» Task prompt
Below are some entries. Count how many of their lines include "agent", then give that number only.

[[ Supplied entries, beginning ]]

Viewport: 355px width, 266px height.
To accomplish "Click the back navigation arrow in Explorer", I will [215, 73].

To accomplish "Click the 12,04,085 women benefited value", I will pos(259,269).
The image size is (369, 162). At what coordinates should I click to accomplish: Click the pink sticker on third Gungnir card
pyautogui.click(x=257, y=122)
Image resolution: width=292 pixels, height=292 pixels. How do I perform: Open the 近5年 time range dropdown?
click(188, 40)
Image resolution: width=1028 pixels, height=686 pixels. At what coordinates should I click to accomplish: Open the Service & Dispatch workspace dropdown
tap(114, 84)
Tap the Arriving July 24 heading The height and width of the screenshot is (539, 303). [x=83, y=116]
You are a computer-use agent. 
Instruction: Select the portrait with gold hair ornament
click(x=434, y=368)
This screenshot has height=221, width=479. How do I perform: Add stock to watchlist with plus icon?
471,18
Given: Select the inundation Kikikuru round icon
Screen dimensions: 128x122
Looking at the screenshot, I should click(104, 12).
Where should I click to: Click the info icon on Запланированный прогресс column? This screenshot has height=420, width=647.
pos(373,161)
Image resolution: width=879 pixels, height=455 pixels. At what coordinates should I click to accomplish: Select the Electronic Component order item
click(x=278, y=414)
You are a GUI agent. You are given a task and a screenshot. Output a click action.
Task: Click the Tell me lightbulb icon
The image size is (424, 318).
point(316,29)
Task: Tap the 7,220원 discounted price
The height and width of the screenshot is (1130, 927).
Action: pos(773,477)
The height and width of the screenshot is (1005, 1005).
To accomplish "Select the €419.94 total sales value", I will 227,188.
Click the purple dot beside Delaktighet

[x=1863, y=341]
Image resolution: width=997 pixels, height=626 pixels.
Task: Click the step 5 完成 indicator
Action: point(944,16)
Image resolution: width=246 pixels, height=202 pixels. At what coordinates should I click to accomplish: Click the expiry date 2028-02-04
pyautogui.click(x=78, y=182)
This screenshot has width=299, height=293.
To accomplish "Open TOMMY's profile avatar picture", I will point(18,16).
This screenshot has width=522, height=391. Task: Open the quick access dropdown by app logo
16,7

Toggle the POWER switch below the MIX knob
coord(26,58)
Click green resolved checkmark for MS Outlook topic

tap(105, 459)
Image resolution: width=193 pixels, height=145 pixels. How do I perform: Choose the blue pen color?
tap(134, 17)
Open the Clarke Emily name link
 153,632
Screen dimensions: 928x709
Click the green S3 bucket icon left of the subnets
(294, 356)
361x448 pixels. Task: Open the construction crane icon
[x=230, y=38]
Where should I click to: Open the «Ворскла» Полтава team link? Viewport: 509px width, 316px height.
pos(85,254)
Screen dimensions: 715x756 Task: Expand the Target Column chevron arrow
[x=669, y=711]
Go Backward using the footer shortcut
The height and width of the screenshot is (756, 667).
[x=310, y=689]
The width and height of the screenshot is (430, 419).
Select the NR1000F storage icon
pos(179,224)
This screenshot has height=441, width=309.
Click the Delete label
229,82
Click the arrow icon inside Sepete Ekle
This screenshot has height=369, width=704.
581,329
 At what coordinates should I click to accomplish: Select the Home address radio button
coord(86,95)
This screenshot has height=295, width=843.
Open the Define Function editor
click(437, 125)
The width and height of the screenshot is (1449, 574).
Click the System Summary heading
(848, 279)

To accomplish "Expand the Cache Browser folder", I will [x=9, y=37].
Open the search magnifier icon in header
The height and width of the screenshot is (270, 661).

[[ Supplied entries, end ]]

» Result
2